Early last week the federal government seized $34 million in online poker room bank accounts that were used to pay players who withdrew from their individual poker accounts. This move did not achieve the government's desired result. It has failed to effect the games at either of the two poker rooms targeted, Full Tilt or Poker Stars, and both poker rooms have since resumed paying out withdrawals to players. It has also reminded people what a powerful and murky law the UIGEA really is.
The recent bank seizures, which targeted accounts managed by two companies that process payments for online poker sites such as Poker Stars and Full Tilt Poker thrust the issue back into the news and renewed old questions about the clarity of the existing law.
"It was terrible idea," Frank said last week.

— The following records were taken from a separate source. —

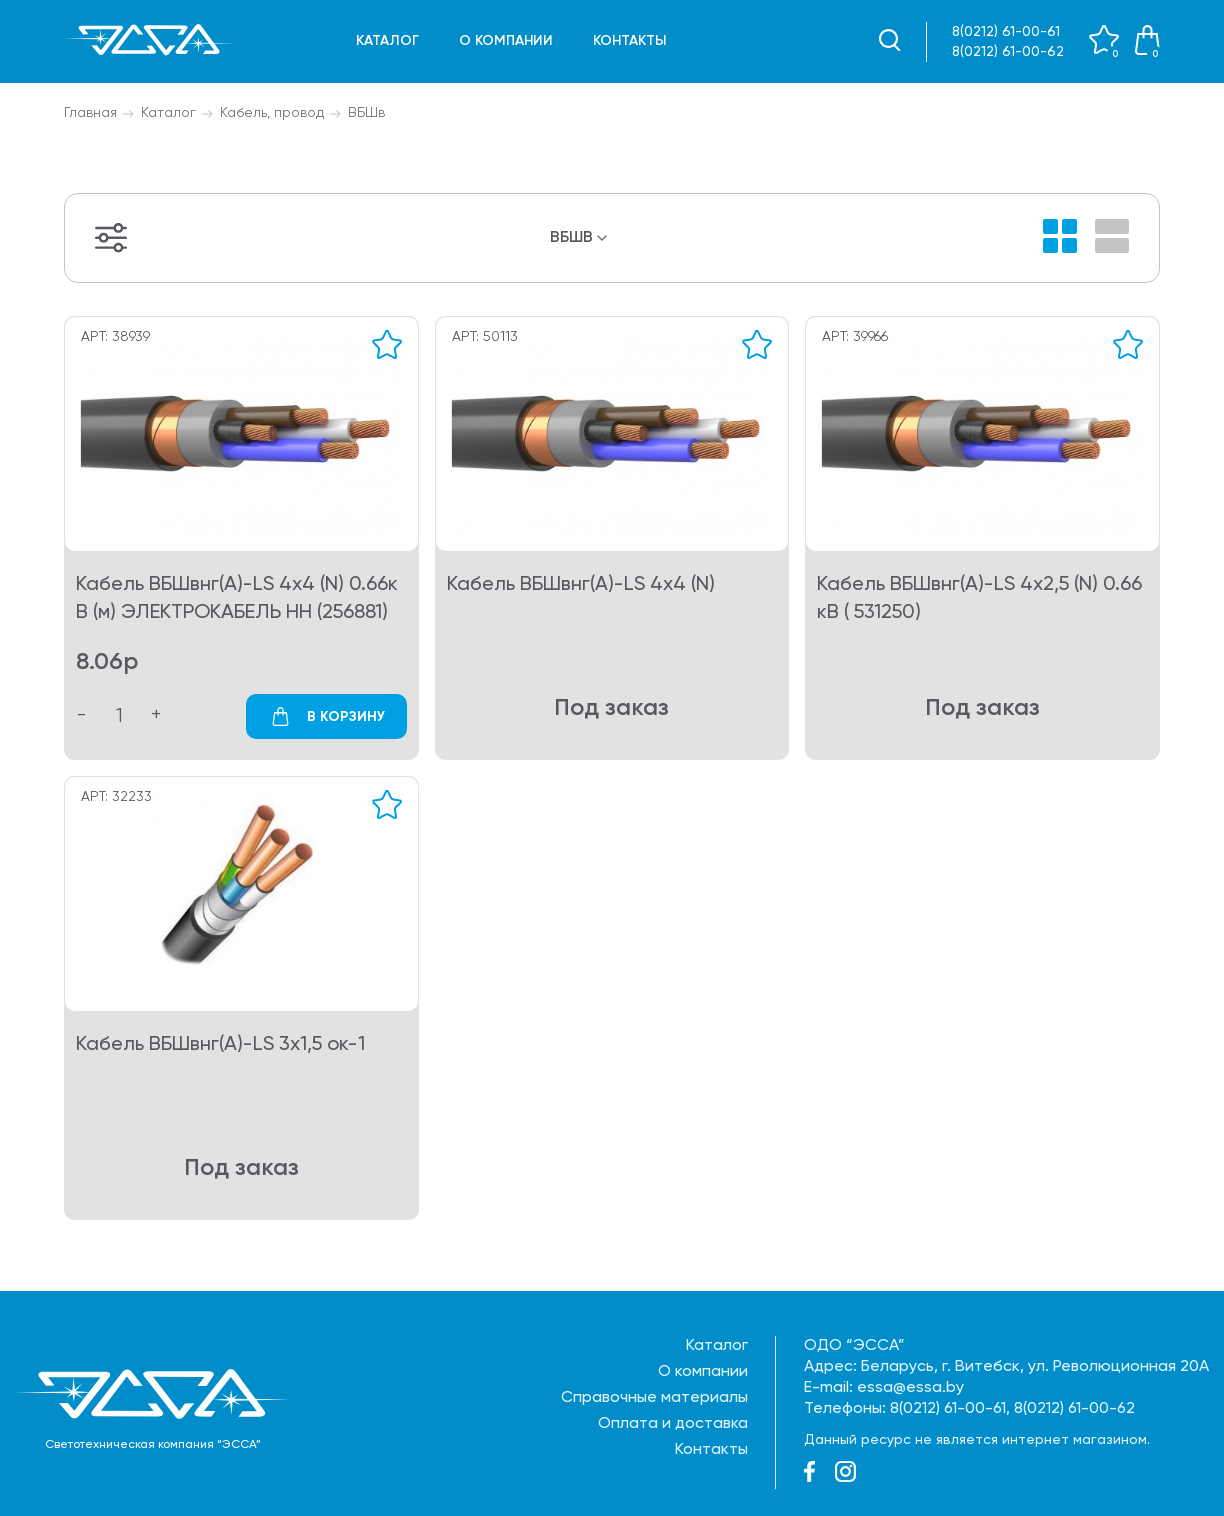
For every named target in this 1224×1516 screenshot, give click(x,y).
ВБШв (366, 113)
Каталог (387, 41)
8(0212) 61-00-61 (1006, 32)
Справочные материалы (654, 1398)
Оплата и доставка (673, 1424)
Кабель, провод (272, 113)
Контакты (629, 41)
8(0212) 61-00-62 (1008, 52)
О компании (506, 41)
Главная (90, 113)
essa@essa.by (910, 1388)
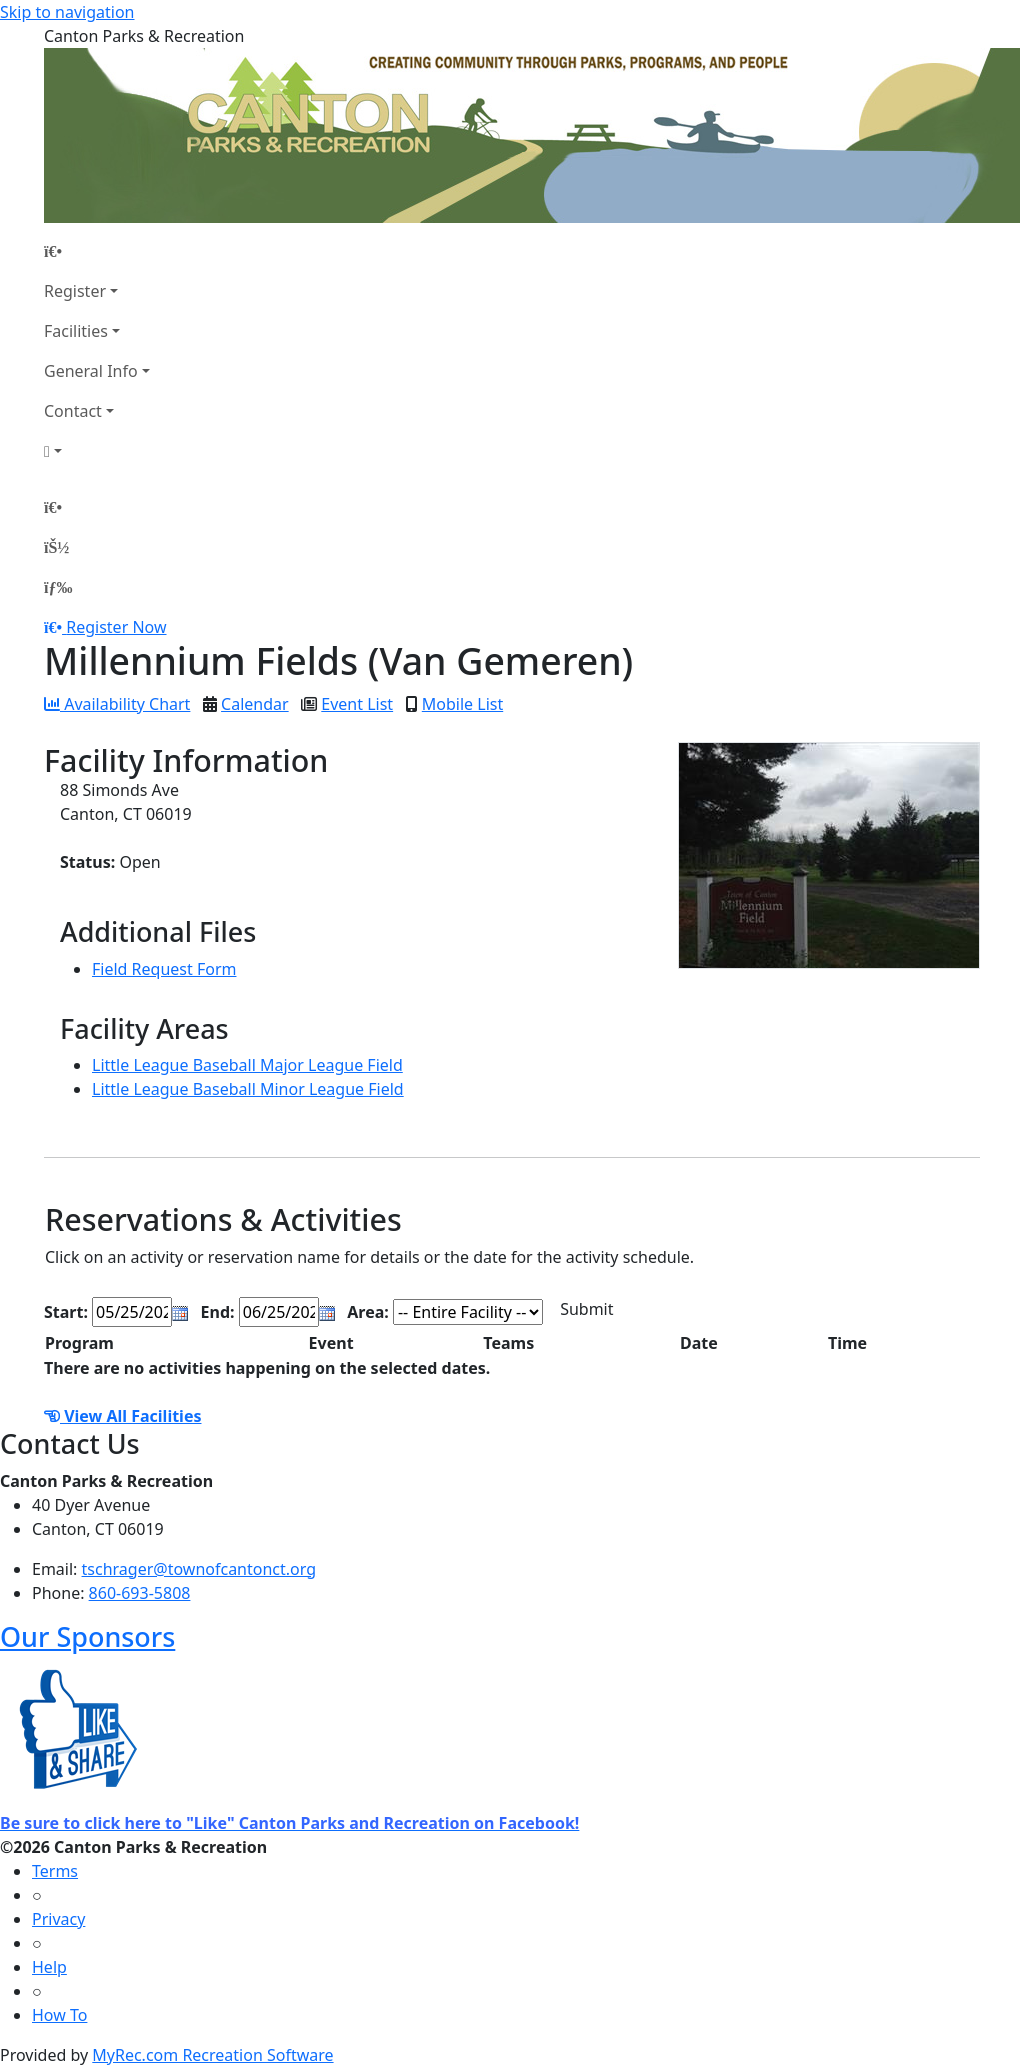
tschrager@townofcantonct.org (199, 1569)
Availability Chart (117, 704)
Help (49, 1967)
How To (59, 2015)
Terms (55, 1871)
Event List (357, 704)
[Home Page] (97, 251)
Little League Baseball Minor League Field (248, 1089)
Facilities (76, 331)
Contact (73, 411)
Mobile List (462, 704)
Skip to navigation (67, 12)
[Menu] (58, 587)
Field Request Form (164, 969)
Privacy (58, 1919)
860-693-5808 (140, 1593)
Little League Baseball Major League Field (247, 1065)
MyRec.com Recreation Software (212, 2055)
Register (75, 291)
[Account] (97, 451)
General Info (91, 371)
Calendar (255, 704)
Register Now (116, 627)
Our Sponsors (87, 1636)
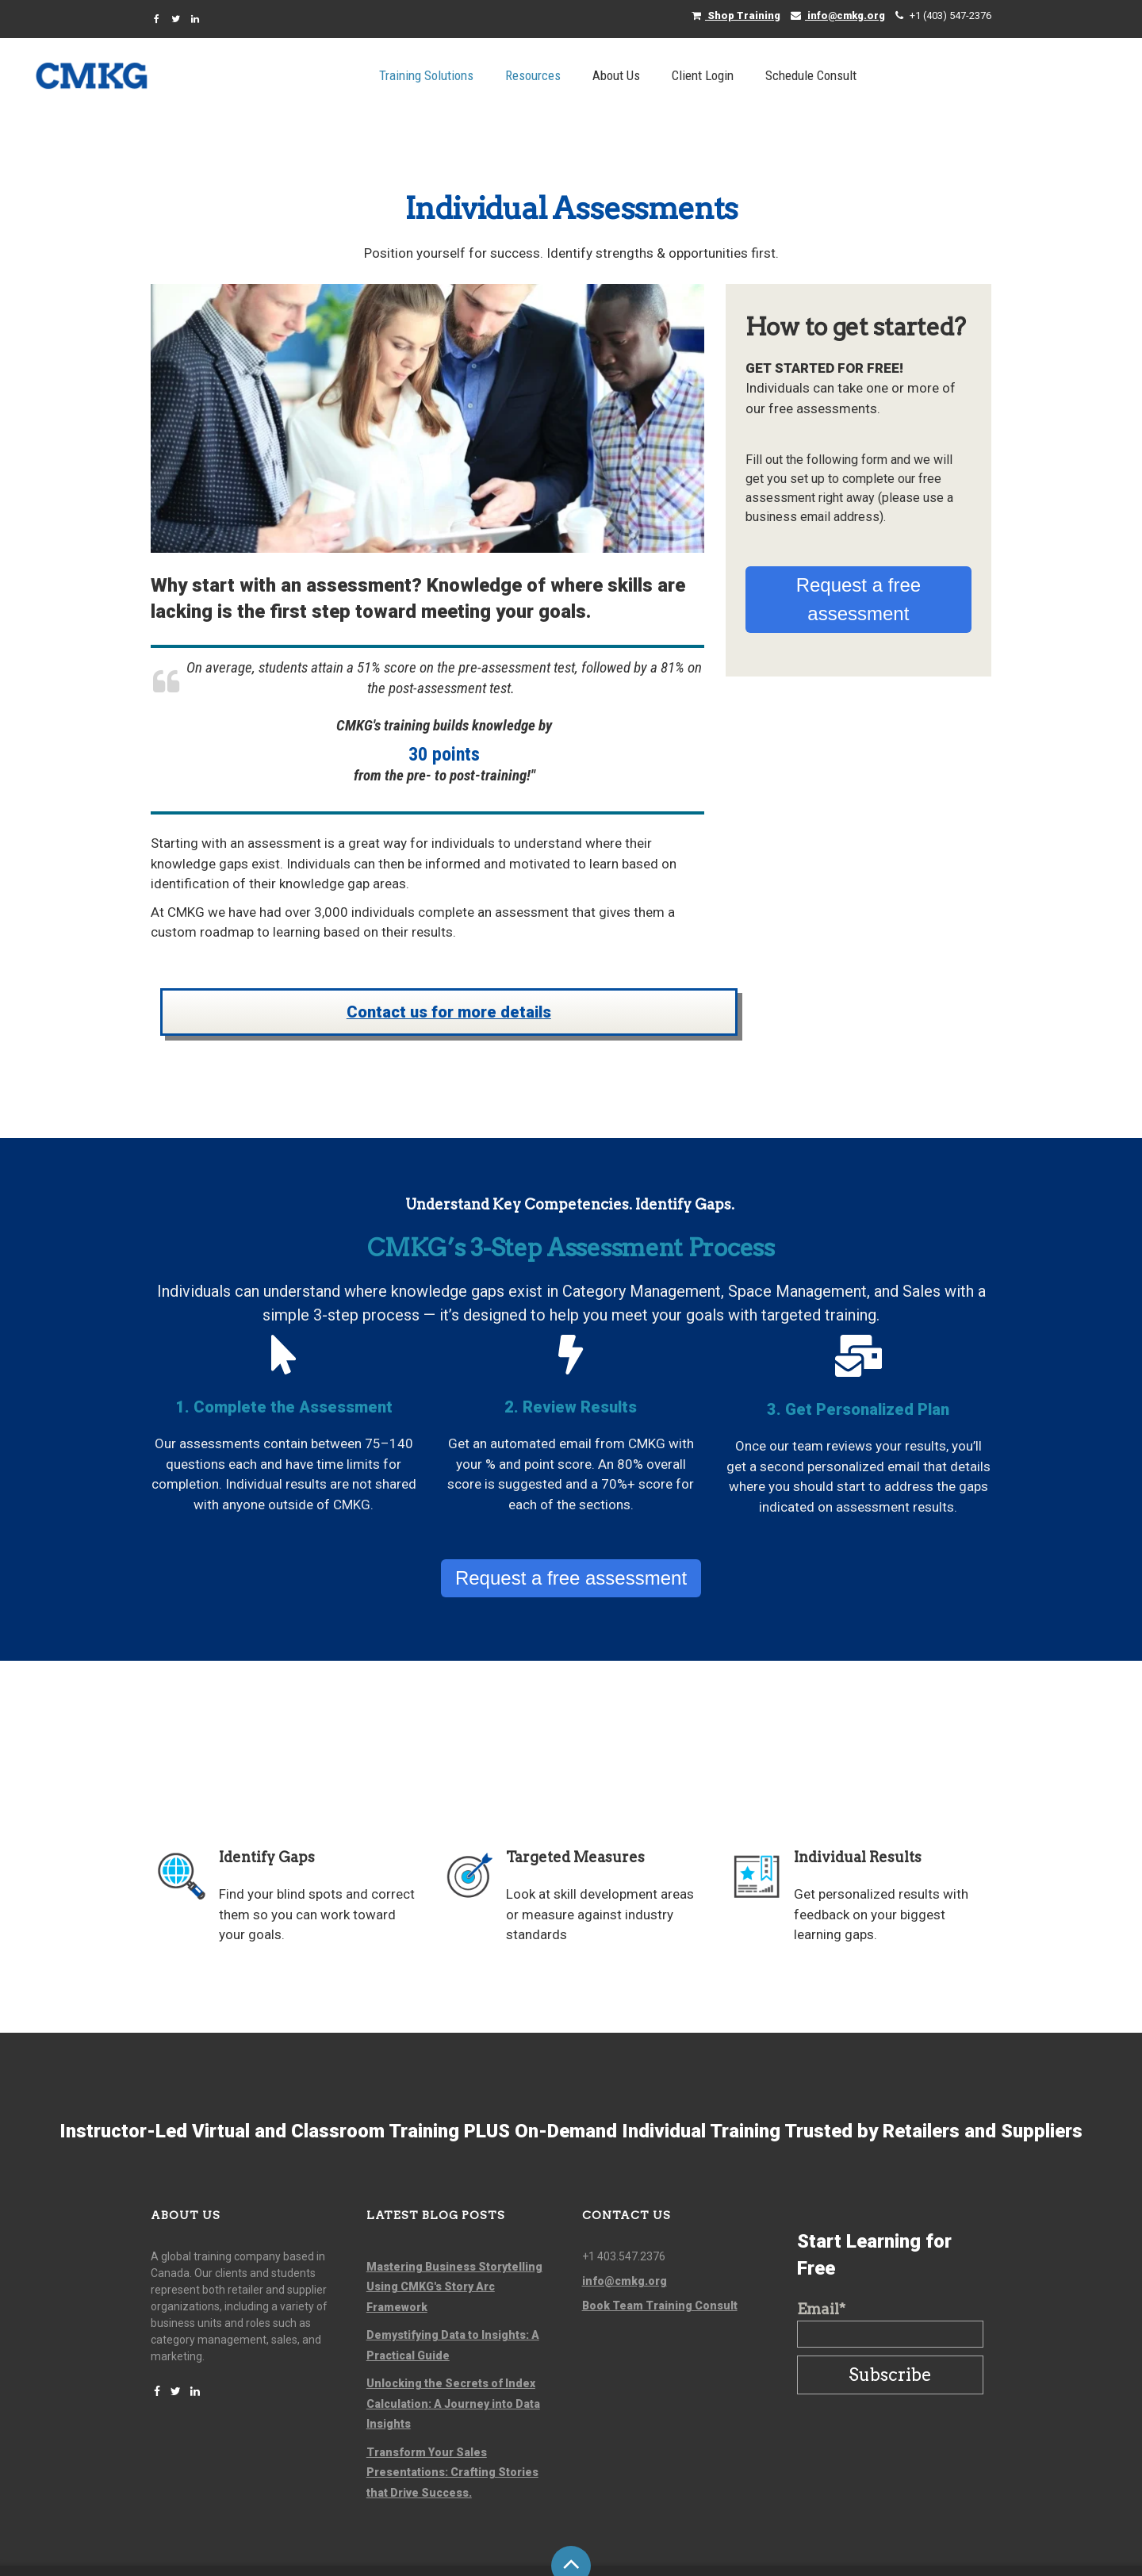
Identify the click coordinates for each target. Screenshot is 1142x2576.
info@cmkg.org (838, 15)
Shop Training (736, 15)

Rep. Shelley Berkley (D-Nev.), a gaming advocate whose staff is drafting a formal response to the administration, argues the seizure "shows the inappropriate excess of government power."
There are three main opponents to online gambling regulation; social conservatives who see gambling in any form as a bad thing, the banking industry which states the law is vague and therefore too difficult to enforce, and the National Football League, which has spent millions of dollars lobbying against Frank's bills because it sees gambling as a "major outside threat". I'm not sure where Las Vegas, Atlantic City, or the thousands of other sportsbook locations around the world fit in to the NFL's plans to stop the threat from gambling on games.
Politically, being seen as "pro-gambling" could have been very damaging in the past, but it's taken such a strong libertarian, government-should-stay-out-of-my-business bend that observers say the chances are much higher that Barney Frank and the bill's co-sponsors will see regulation enacted and enforced. Frank has even seen himself become a sort of celebrity among online poker players, who see the Massachusetts Congressman as their only forceful voice in the government. While other representatives have signed on to anti-UIGEA bills, notably Ron Paul of Texas, none have been pushing as hard as Mr. Frank to get common sense legislation enacted.
Rep. Frank has been letting some of this new confidence show.
A spokesman for the Financial Services Committee said in an e-mail that the panel needs to hold a hearing on the chairman's bill before lawmakers would ever consider formal legislation. And the committee has its hands full this summer rewriting the regulatory infrastructure for the country's behemoth financial services industry.
But Frank likes his odds coming out of the flop.
"We'll get it done," he said.
It's starting to look better and better that they will in fact get it done.